▶ EXERCISE BRIEF
Return every entry exactly as written.

▶ ENTRIES PROVIDED
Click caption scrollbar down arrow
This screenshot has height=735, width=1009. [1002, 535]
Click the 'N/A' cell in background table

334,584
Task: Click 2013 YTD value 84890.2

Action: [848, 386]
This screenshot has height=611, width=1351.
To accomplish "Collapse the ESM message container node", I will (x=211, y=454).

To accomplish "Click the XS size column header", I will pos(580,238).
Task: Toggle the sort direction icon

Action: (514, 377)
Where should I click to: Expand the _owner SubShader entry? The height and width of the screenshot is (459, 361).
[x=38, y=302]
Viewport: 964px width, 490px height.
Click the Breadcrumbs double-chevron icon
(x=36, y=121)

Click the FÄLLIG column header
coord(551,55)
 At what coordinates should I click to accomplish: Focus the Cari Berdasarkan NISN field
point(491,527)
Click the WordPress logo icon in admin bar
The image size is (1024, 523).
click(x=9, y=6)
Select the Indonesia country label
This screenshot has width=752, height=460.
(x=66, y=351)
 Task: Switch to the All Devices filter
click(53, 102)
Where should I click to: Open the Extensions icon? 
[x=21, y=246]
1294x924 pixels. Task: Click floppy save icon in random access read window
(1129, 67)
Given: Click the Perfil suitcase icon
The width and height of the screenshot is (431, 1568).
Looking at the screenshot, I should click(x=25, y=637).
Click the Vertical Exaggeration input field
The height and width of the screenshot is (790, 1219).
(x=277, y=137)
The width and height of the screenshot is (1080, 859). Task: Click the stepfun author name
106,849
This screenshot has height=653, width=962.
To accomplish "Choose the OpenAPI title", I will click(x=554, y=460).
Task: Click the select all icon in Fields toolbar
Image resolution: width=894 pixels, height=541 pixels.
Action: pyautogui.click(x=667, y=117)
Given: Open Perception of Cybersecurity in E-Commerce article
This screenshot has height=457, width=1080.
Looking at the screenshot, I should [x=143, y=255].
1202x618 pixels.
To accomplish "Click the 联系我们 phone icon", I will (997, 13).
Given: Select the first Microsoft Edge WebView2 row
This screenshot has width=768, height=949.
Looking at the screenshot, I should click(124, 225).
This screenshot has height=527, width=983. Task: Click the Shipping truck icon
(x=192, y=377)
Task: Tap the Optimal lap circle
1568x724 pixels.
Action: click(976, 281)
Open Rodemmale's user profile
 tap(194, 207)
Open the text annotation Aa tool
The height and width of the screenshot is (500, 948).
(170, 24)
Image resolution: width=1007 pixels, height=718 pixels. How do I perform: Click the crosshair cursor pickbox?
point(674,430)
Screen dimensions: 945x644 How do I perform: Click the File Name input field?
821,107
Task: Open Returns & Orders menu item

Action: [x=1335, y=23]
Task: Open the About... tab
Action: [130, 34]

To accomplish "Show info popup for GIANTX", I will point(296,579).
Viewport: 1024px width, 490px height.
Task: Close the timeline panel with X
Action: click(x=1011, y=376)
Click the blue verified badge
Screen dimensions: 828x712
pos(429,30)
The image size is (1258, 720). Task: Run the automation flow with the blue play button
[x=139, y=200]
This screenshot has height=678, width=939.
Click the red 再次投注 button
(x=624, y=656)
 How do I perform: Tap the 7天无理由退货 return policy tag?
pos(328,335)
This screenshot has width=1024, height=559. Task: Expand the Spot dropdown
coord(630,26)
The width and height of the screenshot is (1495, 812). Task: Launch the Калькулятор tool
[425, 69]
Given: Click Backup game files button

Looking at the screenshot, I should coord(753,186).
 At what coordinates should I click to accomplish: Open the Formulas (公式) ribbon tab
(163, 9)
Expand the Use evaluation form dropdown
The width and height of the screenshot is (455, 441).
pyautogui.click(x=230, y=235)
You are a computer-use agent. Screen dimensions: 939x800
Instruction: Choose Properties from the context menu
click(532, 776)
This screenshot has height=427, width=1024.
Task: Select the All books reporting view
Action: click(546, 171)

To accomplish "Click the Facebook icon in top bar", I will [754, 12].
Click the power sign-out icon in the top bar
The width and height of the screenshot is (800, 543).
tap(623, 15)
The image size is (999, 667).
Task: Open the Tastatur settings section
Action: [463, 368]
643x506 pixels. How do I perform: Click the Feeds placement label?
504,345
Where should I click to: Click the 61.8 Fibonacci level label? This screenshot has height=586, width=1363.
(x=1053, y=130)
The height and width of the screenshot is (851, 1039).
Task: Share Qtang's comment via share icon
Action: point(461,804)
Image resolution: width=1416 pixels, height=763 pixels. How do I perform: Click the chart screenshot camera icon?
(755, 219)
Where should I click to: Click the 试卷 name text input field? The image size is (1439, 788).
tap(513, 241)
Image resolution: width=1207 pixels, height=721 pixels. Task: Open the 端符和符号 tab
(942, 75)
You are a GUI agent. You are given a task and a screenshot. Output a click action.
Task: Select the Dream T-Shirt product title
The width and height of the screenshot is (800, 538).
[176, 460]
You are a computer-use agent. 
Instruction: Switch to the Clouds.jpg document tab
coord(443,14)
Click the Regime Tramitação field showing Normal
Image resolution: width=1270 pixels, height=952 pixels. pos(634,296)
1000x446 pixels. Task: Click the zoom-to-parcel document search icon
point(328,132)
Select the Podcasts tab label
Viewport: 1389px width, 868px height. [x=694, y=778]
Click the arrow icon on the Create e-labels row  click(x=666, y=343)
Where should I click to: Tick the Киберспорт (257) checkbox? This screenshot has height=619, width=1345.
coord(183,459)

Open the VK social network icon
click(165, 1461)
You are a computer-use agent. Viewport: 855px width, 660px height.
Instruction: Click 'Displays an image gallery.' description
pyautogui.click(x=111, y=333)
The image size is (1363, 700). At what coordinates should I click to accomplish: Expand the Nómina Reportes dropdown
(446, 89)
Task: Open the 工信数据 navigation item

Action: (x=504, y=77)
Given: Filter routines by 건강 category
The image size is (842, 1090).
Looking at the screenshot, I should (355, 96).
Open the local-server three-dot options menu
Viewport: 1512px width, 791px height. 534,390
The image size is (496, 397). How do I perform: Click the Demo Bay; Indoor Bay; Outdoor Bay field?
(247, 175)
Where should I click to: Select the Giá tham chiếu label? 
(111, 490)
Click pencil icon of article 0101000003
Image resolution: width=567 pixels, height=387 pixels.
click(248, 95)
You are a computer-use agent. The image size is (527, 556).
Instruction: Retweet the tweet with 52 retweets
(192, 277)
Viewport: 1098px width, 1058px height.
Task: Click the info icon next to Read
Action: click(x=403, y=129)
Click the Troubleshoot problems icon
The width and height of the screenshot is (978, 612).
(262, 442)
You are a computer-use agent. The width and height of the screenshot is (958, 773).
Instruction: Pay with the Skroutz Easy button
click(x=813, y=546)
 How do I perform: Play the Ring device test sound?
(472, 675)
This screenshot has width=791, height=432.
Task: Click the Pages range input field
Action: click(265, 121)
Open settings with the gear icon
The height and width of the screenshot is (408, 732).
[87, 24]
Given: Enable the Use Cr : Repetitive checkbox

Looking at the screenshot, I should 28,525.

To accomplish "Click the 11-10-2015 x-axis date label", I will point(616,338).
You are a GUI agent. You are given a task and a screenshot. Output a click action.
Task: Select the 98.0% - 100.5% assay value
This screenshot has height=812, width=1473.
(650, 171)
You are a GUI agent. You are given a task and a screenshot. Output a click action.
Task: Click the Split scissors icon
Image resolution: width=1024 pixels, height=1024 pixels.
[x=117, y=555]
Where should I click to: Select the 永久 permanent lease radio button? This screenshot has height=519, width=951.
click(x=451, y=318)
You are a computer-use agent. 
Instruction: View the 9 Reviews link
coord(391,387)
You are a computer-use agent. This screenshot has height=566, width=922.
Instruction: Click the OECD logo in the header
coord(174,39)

▶ FINISHED TASK
Click caption scrollbar down arrow
This screenshot has height=735, width=1009. [1002, 535]
Click the 'N/A' cell in background table

334,584
Task: Click 2013 YTD value 84890.2

Action: [848, 386]
This screenshot has height=611, width=1351.
To accomplish "Collapse the ESM message container node", I will (x=211, y=454).

To accomplish "Click the XS size column header", I will pos(580,238).
Task: Toggle the sort direction icon

Action: (514, 377)
Where should I click to: Expand the _owner SubShader entry? The height and width of the screenshot is (459, 361).
[x=38, y=302]
Viewport: 964px width, 490px height.
Click the Breadcrumbs double-chevron icon
(x=36, y=121)

Click the FÄLLIG column header
coord(551,55)
 At what coordinates should I click to accomplish: Focus the Cari Berdasarkan NISN field
point(491,527)
Click the WordPress logo icon in admin bar
The image size is (1024, 523).
click(x=9, y=6)
Select the Indonesia country label
This screenshot has width=752, height=460.
(x=66, y=351)
 Task: Switch to the All Devices filter
click(53, 102)
Where should I click to: Open the Extensions icon? 
[x=21, y=246]
1294x924 pixels. Task: Click floppy save icon in random access read window
(1129, 67)
Given: Click the Perfil suitcase icon
The width and height of the screenshot is (431, 1568).
Looking at the screenshot, I should click(x=25, y=637).
Click the Vertical Exaggeration input field
The height and width of the screenshot is (790, 1219).
(x=277, y=137)
The width and height of the screenshot is (1080, 859). Task: Click the stepfun author name
106,849
This screenshot has height=653, width=962.
To accomplish "Choose the OpenAPI title", I will click(x=554, y=460).
Task: Click the select all icon in Fields toolbar
Image resolution: width=894 pixels, height=541 pixels.
Action: pyautogui.click(x=667, y=117)
Given: Open Perception of Cybersecurity in E-Commerce article
This screenshot has height=457, width=1080.
Looking at the screenshot, I should [x=143, y=255].
1202x618 pixels.
To accomplish "Click the 联系我们 phone icon", I will (997, 13).
Given: Select the first Microsoft Edge WebView2 row
This screenshot has width=768, height=949.
Looking at the screenshot, I should click(124, 225).
This screenshot has height=527, width=983. Task: Click the Shipping truck icon
(x=192, y=377)
Task: Tap the Optimal lap circle
1568x724 pixels.
Action: click(976, 281)
Open Rodemmale's user profile
 tap(194, 207)
Open the text annotation Aa tool
The height and width of the screenshot is (500, 948).
(170, 24)
Image resolution: width=1007 pixels, height=718 pixels. How do I perform: Click the crosshair cursor pickbox?
point(674,430)
Screen dimensions: 945x644 How do I perform: Click the File Name input field?
821,107
Task: Open Returns & Orders menu item

Action: [x=1335, y=23]
Task: Open the About... tab
Action: [130, 34]

To accomplish "Show info popup for GIANTX", I will point(296,579).
Viewport: 1024px width, 490px height.
Task: Close the timeline panel with X
Action: click(x=1011, y=376)
Click the blue verified badge
Screen dimensions: 828x712
pos(429,30)
The image size is (1258, 720). Task: Run the automation flow with the blue play button
[x=139, y=200]
This screenshot has height=678, width=939.
Click the red 再次投注 button
(x=624, y=656)
 How do I perform: Tap the 7天无理由退货 return policy tag?
pos(328,335)
This screenshot has width=1024, height=559. Task: Expand the Spot dropdown
coord(630,26)
The width and height of the screenshot is (1495, 812). Task: Launch the Калькулятор tool
[425, 69]
Given: Click Backup game files button

Looking at the screenshot, I should coord(753,186).
 At what coordinates should I click to accomplish: Open the Formulas (公式) ribbon tab
(163, 9)
Expand the Use evaluation form dropdown
The width and height of the screenshot is (455, 441).
pyautogui.click(x=230, y=235)
You are a computer-use agent. Screen dimensions: 939x800
Instruction: Choose Properties from the context menu
click(532, 776)
This screenshot has height=427, width=1024.
Task: Select the All books reporting view
Action: click(546, 171)

To accomplish "Click the Facebook icon in top bar", I will [754, 12].
Click the power sign-out icon in the top bar
The width and height of the screenshot is (800, 543).
tap(623, 15)
The image size is (999, 667).
Task: Open the Tastatur settings section
Action: [463, 368]
643x506 pixels. How do I perform: Click the Feeds placement label?
504,345
Where should I click to: Click the 61.8 Fibonacci level label? This screenshot has height=586, width=1363.
(x=1053, y=130)
The height and width of the screenshot is (851, 1039).
Task: Share Qtang's comment via share icon
Action: point(461,804)
Image resolution: width=1416 pixels, height=763 pixels. How do I perform: Click the chart screenshot camera icon?
(755, 219)
Where should I click to: Click the 试卷 name text input field? The image size is (1439, 788).
tap(513, 241)
Image resolution: width=1207 pixels, height=721 pixels. Task: Open the 端符和符号 tab
(942, 75)
You are a GUI agent. You are given a task and a screenshot. Output a click action.
Task: Select the Dream T-Shirt product title
The width and height of the screenshot is (800, 538).
[176, 460]
You are a computer-use agent. 
Instruction: Switch to the Clouds.jpg document tab
coord(443,14)
Click the Regime Tramitação field showing Normal
Image resolution: width=1270 pixels, height=952 pixels. pos(634,296)
1000x446 pixels. Task: Click the zoom-to-parcel document search icon
point(328,132)
Select the Podcasts tab label
Viewport: 1389px width, 868px height. [x=694, y=778]
Click the arrow icon on the Create e-labels row  click(x=666, y=343)
Where should I click to: Tick the Киберспорт (257) checkbox? This screenshot has height=619, width=1345.
coord(183,459)

Open the VK social network icon
click(165, 1461)
You are a computer-use agent. Viewport: 855px width, 660px height.
Instruction: Click 'Displays an image gallery.' description
pyautogui.click(x=111, y=333)
The image size is (1363, 700). At what coordinates should I click to accomplish: Expand the Nómina Reportes dropdown
(446, 89)
Task: Open the 工信数据 navigation item

Action: (x=504, y=77)
Given: Filter routines by 건강 category
The image size is (842, 1090).
Looking at the screenshot, I should (355, 96).
Open the local-server three-dot options menu
Viewport: 1512px width, 791px height. 534,390
The image size is (496, 397). How do I perform: Click the Demo Bay; Indoor Bay; Outdoor Bay field?
(247, 175)
Where should I click to: Select the Giá tham chiếu label? 
(111, 490)
Click pencil icon of article 0101000003
Image resolution: width=567 pixels, height=387 pixels.
click(248, 95)
You are a computer-use agent. The image size is (527, 556).
Instruction: Retweet the tweet with 52 retweets
(192, 277)
Viewport: 1098px width, 1058px height.
Task: Click the info icon next to Read
Action: click(x=403, y=129)
Click the Troubleshoot problems icon
The width and height of the screenshot is (978, 612).
(262, 442)
You are a computer-use agent. The width and height of the screenshot is (958, 773).
Instruction: Pay with the Skroutz Easy button
click(x=813, y=546)
 How do I perform: Play the Ring device test sound?
(472, 675)
This screenshot has width=791, height=432.
Task: Click the Pages range input field
Action: click(265, 121)
Open settings with the gear icon
The height and width of the screenshot is (408, 732).
[87, 24]
Given: Enable the Use Cr : Repetitive checkbox

Looking at the screenshot, I should 28,525.

To accomplish "Click the 11-10-2015 x-axis date label", I will point(616,338).
You are a GUI agent. You are given a task and a screenshot. Output a click action.
Task: Select the 98.0% - 100.5% assay value
This screenshot has height=812, width=1473.
(650, 171)
You are a GUI agent. You are given a task and a screenshot. Output a click action.
Task: Click the Split scissors icon
Image resolution: width=1024 pixels, height=1024 pixels.
[x=117, y=555]
Where should I click to: Select the 永久 permanent lease radio button? This screenshot has height=519, width=951.
click(x=451, y=318)
You are a computer-use agent. 
Instruction: View the 9 Reviews link
coord(391,387)
You are a computer-use agent. This screenshot has height=566, width=922.
Instruction: Click the OECD logo in the header
coord(174,39)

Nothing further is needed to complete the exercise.